But it appears at first sight a fatal objection to our hypothesis that a part or organ may be removed during several successive generations, and if the operation be not followed by disease, the lost part reappears in the offspring. Dogs and horses formerly had their tails docked during many generations without any inherited effect; although, as we have seen, there is some reason to believe that the tailless condition of certain sheep-dogs is due to such inheritance. Circumcision has been practised by the Jews from a remote period, and in most cases the effects of the operation are not visible in the offspring; though some maintain that an inherited effect does occasionally appear. If inheritance depends on the presence of disseminated gemmules derived from all the units of the body, why does not the amputation or mutilation of a part, especially if effected on both sexes, invariably affect the offspring? The answer in accordance with our hypothesis probably is that gemmules multiply and are transmitted during a long series of generations--as we see in the reappearance of zebrine stripes on the horse--in the reappearance of muscles and other structures in man which are proper to his lowly organised progenitors, and in many other such cases. Therefore the long-continued inheritance of a part which has been removed during many generations is no real anomaly, for gemmules formerly derived from the part are multiplied and transmitted from generation to generation.

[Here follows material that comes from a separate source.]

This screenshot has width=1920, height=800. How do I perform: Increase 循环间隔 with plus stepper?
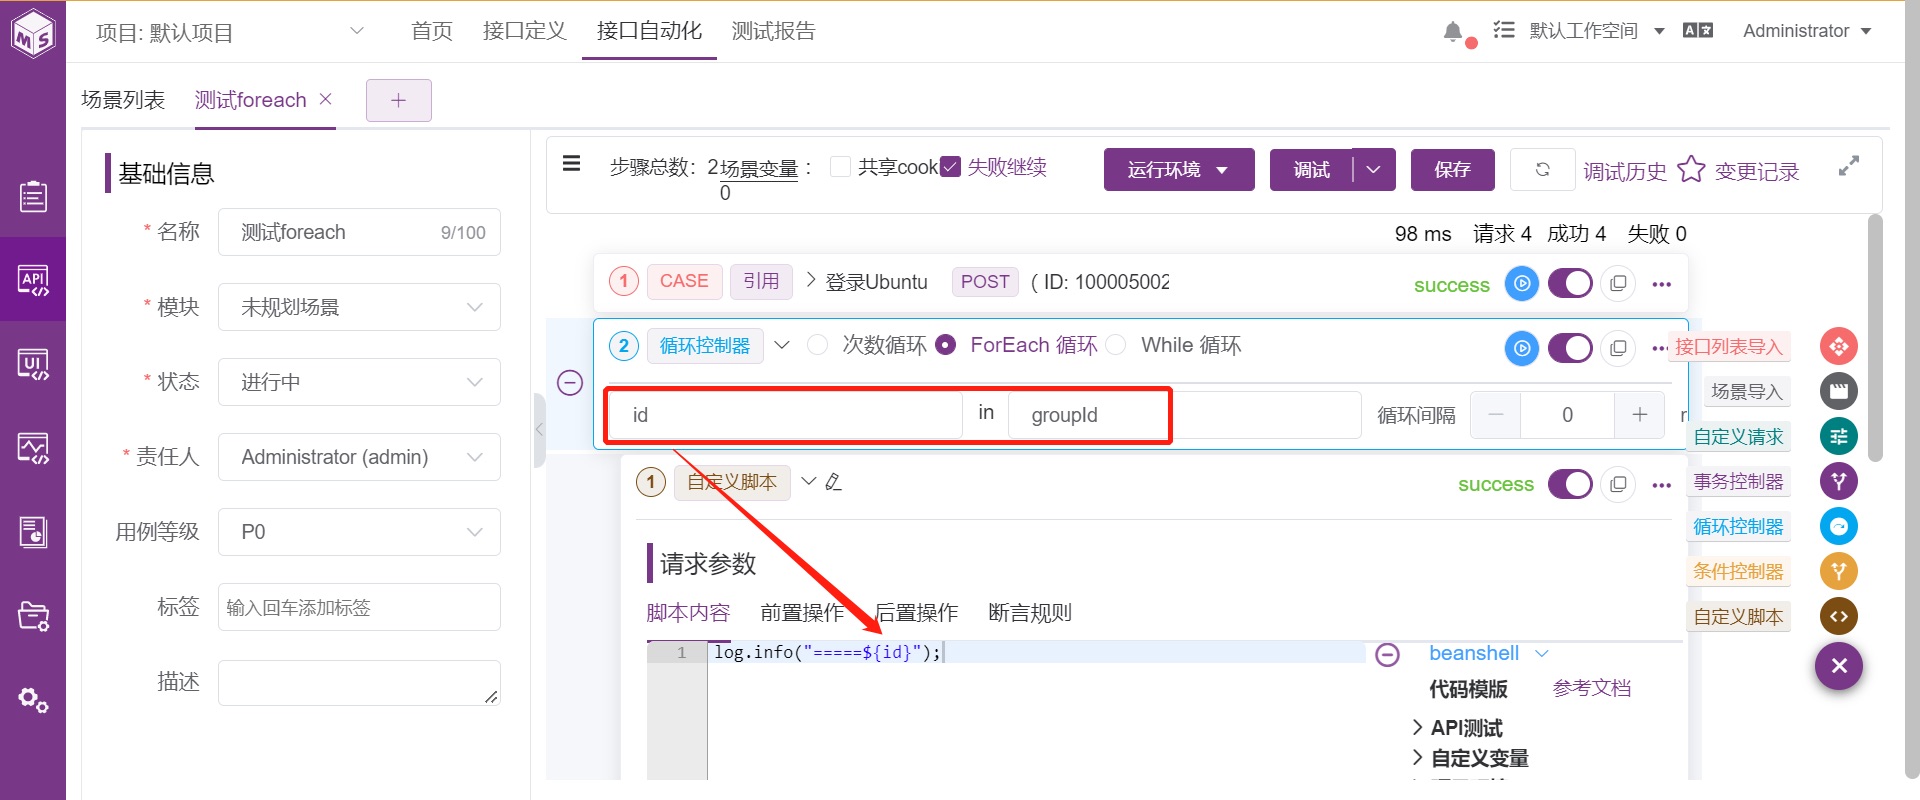click(1640, 415)
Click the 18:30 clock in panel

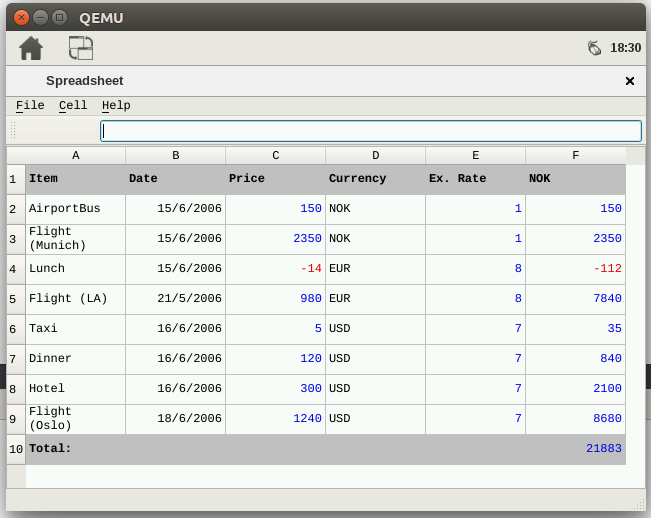coord(625,47)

We have as yet spoken only of the removal of parts, when not followed by morbid action: but when the operation is thus followed, it is certain that the deficiency is sometimes inherited. In a former chapter instances were given, as of a cow, the loss of whose horn was followed by suppuration, and her calves were destitute of a horn on the same side of their heads. But the evidence which admits of no doubt is that given by Brown-Sequard with respect to guinea-pigs, which after their sciatic nerves had been divided, gnawed off their own gangrenous toes, and the toes of their offspring were deficient in at least thirteen instances on the corresponding feet. The inheritance of the lost part in several of these cases is all the more remarkable as only one parent was affected; but we know that a congenital deficiency is often transmitted from one parent alone--for instance, the offspring of hornless cattle of either sex, when crossed with perfect animals, are often hornless. How, then, in accordance with our hypothesis can we account for mutilations being sometimes strongly inherited, if they are followed by diseased action? The answer probably is that all the gemmules of the mutilated or amputated part are gradually attracted to the diseased surface during the reparative process, and are there destroyed by the morbid action.

A few words must be added on the complete abortion of organs. When a part becomes diminished by disuse prolonged during many generations, the principle of economy of growth, together with intercrossing, will tend to reduce it still further as previously explained, but this will not account for the complete or almost complete obliteration of, for instance, a minute papilla of cellular tissue representing a pistil, or of a microscopically minute nodule of bone representing a tooth. In certain cases of suppression not yet completed, in which a rudiment occasionally reappears through reversion, dispersed gemmules derived from this part must, according to our view, still exist; we must therefore suppose that the cells, in union with which the rudiment was formerly developed, fail in their affinity for such gemmules, except in the occasional cases of reversion. But when the abortion is complete and final, the gemmules themselves no doubt perish; nor is this in any way improbable, for, though a vast number of active and long-dormant gemmules are nourished in each living creature, yet there must be some limit to their number; and it appears natural that gemmules derived from reduced and useless parts would be more liable to perish than those freshly derived from other parts which are still in full functional activity.